Abstract

This thesis consists of separate papers that examine markets, prices, and consumption in the Ottoman Empire between the late seventeenth and mid-nineteenth centuries. Recent scholarship has posited that market development, new consumption patterns, and productivity gains in non-agricultural sectors that were marked by changing price-product structures are among the structural alterations that paved the way for industrialisation at the turn of the nineteenth century. This research investigates whether these phenomena were particular to the West or can be expanded to other parts of the world. As such, the study contributes to the literature seeking to understand where the “distinctive advantage” of Northwestern Europe lay.
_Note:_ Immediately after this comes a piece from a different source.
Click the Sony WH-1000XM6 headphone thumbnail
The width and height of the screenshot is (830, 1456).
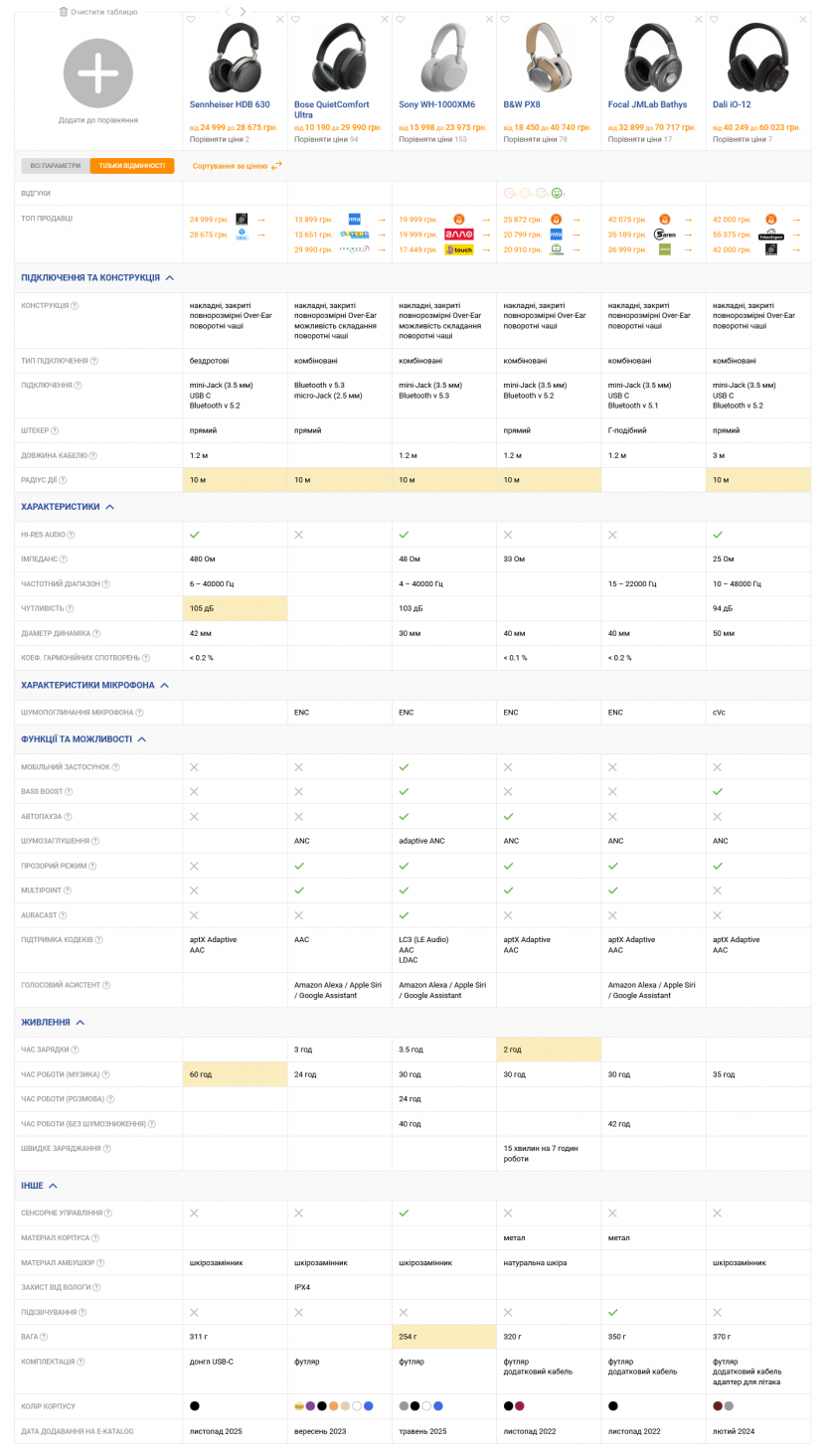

The findings reveal that on the eve of the first wave of globalisation, domestic wheat markets in the Ottoman Empire were no better integrated than they were two centuries previously. Nevertheless, Europe and the Ottoman Empire shared several characteristics of early-modern consumerism. This research demonstrated that the interiors of Ottoman houses grew richer and more varied throughout this period. From the second half of the eighteenth century onwards, Ottomans who were not richer and who were not better-positioned in the social hierarchy than their counterparts in 1700 owned a greater quantity and variety of domestic goods. In both regions, a decline in the real prices of consumer goods was a major factor, if not the only one, that triggered this change. Moreover, the analysis on prices and inventory valuations refutes the argument that the decline in prices of non-food items was a distinctive pattern in Northwestern Europe in the pre-industrial era; instead, this was mirrored in the Ottoman Empire. Overall, the findings of this research point to long-term market development (and its absence), rather than changing consumption patterns, as well as productivity gains in non-agricultural sectors as a major source of divergence prior to the Industrial Revolution between parts of Europe and the Ottoman Empire.